Conceived in conversation with Raymundo Sodré (now 75 years old ~ born among the trod-upon folk of the Brazilian hinterlands ~ rocket-like career smashed under Brazil's dictatorship) — during a discourse ranging from the quilombos and senzalas of Cachoeira and Santo Amaro to the wards of New Orleans to the South Side of Chicago ::: to the sidewalks of Harlem to the villages of Ireland to the Roma camps of France and Belgium ::: to the Vienna of Beethoven to the shtetls of Eastern Europe — wherein Sodré opined for the ages something now inscribed on the wall of Plato's cave: "Where there's misery, there's music!"

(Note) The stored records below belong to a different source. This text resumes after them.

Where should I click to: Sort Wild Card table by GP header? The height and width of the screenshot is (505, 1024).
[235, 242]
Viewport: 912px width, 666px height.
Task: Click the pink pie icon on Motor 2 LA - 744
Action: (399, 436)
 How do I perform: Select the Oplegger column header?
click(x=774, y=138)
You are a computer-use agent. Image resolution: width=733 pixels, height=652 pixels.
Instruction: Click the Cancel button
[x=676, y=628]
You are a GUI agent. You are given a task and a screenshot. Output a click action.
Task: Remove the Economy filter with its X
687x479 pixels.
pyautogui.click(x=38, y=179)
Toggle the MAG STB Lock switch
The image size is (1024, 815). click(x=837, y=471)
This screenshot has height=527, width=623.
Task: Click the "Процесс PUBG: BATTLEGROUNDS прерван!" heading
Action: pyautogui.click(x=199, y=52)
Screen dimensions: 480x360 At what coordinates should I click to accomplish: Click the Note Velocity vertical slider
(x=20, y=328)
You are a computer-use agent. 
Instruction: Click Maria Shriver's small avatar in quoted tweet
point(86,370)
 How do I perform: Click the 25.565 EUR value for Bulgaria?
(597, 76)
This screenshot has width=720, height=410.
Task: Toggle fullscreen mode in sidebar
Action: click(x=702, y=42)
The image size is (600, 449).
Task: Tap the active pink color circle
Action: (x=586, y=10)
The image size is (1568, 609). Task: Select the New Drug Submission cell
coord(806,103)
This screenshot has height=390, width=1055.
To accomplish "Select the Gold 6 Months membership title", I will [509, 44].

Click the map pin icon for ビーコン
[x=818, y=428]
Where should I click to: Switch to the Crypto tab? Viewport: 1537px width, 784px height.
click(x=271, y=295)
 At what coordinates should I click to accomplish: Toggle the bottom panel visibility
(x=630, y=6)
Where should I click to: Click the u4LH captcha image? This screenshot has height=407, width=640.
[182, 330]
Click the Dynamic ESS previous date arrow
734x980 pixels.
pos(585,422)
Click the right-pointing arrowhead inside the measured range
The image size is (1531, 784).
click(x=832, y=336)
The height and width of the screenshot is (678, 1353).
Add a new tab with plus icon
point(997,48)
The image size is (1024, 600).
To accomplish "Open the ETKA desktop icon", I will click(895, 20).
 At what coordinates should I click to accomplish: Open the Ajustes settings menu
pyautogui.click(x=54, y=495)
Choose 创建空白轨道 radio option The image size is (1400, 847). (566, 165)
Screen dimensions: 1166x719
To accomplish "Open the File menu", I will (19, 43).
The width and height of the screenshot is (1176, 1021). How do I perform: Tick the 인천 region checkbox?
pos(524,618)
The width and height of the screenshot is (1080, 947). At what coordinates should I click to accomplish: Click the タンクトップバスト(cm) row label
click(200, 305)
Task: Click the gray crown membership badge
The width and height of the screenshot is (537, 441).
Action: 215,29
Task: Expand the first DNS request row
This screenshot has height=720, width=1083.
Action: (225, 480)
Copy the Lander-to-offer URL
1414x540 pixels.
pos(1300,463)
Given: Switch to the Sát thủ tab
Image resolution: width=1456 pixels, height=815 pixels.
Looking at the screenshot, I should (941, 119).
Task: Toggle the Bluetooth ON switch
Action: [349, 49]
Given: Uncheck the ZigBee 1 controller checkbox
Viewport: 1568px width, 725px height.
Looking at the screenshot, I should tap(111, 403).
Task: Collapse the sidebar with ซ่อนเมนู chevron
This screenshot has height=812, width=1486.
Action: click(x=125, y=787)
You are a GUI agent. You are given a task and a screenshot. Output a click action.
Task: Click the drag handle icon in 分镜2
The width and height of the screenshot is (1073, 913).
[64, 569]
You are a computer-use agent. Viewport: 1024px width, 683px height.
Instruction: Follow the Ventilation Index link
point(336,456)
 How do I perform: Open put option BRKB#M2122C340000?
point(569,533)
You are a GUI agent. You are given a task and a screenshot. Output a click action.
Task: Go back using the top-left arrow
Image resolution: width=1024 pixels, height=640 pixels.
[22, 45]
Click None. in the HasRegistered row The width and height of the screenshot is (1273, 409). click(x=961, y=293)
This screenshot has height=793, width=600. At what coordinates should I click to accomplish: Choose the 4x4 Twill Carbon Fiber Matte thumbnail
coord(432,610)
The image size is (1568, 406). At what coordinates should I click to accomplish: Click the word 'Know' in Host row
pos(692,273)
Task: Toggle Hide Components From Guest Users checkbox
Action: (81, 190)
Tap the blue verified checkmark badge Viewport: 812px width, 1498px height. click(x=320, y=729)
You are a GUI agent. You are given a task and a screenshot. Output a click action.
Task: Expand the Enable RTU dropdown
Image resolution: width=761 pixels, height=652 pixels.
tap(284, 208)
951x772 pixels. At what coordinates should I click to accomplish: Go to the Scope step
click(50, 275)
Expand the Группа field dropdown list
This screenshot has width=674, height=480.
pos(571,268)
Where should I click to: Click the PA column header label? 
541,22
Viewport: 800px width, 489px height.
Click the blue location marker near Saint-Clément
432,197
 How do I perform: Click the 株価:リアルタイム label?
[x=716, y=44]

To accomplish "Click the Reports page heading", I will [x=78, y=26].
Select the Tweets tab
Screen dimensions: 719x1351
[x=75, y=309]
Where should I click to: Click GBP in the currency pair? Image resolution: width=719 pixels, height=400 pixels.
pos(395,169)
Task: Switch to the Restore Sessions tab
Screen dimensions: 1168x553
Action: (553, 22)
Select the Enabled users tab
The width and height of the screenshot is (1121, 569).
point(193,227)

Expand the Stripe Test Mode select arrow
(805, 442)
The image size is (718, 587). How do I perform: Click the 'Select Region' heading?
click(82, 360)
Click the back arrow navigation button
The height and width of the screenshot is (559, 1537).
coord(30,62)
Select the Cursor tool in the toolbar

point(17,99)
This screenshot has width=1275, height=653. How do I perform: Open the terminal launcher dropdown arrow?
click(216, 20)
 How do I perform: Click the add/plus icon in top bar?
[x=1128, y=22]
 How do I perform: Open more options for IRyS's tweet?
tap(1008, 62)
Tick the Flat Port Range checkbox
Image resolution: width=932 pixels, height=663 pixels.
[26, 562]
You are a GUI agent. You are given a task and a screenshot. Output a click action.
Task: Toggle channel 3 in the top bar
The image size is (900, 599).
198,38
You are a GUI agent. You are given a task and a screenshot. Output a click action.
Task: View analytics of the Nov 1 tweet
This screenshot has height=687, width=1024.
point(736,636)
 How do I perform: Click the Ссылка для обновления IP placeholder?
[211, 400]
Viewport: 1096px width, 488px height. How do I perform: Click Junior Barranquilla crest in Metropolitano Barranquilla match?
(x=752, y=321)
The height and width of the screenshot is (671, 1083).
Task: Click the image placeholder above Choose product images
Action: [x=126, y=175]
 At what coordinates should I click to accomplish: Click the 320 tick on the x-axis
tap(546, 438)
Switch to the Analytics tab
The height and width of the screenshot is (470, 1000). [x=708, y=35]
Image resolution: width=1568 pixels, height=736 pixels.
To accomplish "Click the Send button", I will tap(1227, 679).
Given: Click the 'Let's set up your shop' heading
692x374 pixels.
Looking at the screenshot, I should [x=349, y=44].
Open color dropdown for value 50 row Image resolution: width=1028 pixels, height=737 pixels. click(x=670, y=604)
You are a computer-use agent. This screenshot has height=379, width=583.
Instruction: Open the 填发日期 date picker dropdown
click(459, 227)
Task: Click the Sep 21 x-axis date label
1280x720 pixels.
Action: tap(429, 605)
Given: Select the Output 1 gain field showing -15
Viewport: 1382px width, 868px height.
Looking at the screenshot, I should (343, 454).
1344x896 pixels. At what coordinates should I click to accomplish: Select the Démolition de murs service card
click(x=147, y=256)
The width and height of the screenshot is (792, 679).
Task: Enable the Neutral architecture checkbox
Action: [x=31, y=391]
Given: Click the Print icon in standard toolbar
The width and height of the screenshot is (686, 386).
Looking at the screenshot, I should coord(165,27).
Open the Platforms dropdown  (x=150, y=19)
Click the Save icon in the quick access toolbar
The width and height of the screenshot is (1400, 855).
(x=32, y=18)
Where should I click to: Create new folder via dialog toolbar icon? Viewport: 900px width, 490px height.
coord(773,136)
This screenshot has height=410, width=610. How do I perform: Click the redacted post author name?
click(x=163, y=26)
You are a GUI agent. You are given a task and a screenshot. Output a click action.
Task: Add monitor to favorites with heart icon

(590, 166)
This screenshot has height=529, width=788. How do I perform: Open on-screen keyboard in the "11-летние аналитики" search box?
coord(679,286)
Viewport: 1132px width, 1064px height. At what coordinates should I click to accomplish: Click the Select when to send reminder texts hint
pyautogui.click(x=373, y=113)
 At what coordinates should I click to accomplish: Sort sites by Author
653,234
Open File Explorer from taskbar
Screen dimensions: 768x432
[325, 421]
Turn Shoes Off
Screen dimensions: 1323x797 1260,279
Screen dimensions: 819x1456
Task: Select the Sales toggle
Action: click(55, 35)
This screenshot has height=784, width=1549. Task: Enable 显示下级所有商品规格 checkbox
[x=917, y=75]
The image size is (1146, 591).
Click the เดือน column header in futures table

I built the Matrix in the place below (I'm below left, with David Dye & Kim Junod for U.S. National Public Radio) among some of the world's most powerfully moving music, some of it made by people barely known beyond village borders. Or in the case of Sodré, his anthem A MASSA — a paean to Brazil's poor ("our pain is the pain of a timid boy, a calf stepped on...") — having blasted from every radio between the Amazon and Brazil's industrial south, before he was silenced. The Matrix started with Sodré, with João do Boi, with Roberto Mendes, with Bule Bule, with Roque Ferreira, with Mateus Aleluia... music rooted in the sugarcane plantations of Bahia. Hence our logo (a cane cutter; designed by Walter Mariano of the Federal University of the Recôncavo of Bahia).
"Dear Sparrow: I am thrilled to receive your email! Thank you for including me in this wonderful matrix."
—Susan Rogers: Personal recording engineer for Prince, inc. "Purple Rain", "Sign o' the Times", "Around the World in a Day"... Director of the Berklee Music Perception and Cognition Laboratory
I'm Pardal here in Brazil (that's "Sparrow" in English). The deep roots of this project are in Manhattan, where Allen Klein (managed the Beatles and The Rolling Stones) called me about royalties for the estate of Sam Cooke... where Jerry Ragovoy (co-wrote Time is On My Side, sung by the Stones; Piece of My Heart, Janis Joplin of course; and Pata Pata, sung by the great Miriam Makeba) called me looking for unpaid royalties... where I did contract and licensing for Carlinhos Brown's participation on Bahia Black with Wayne Shorter and Herbie Hancock...
...where I rescued unpaid royalties for Aretha Franklin (from Atlantic Records), Barbra Streisand (from CBS Records), Led Zeppelin, Mongo Santamaria, Gilberto Gil, Astrud Gilberto, Airto Moreira, Jim Hall, Wah Wah Watson (Melvin Ragin), Ray Barretto, Philip Glass, Clement "Sir Coxsone" Dodd for his interest in Bob Marley compositions, Cat Stevens/Yusuf Islam and others...
...where I worked with Earl "Speedo" Carroll of the Cadillacs (who went from doo-wopping as a kid on Harlem streetcorners to top of the charts to working as a janitor at P.S. 87 in Manhattan without ever losing what it was that made him special in the first place), and with Jake and Zeke Carey of The Flamingos (I Only Have Eyes for You)... stuff like that.
Yeah this is Bob's first record contract, made with Clement "Sir Coxsone" Dodd of Studio One and co-signed by his aunt because he was under 21. I took it to Black Rock to argue with CBS' lawyers about the royalties they didn't want to pay (they paid).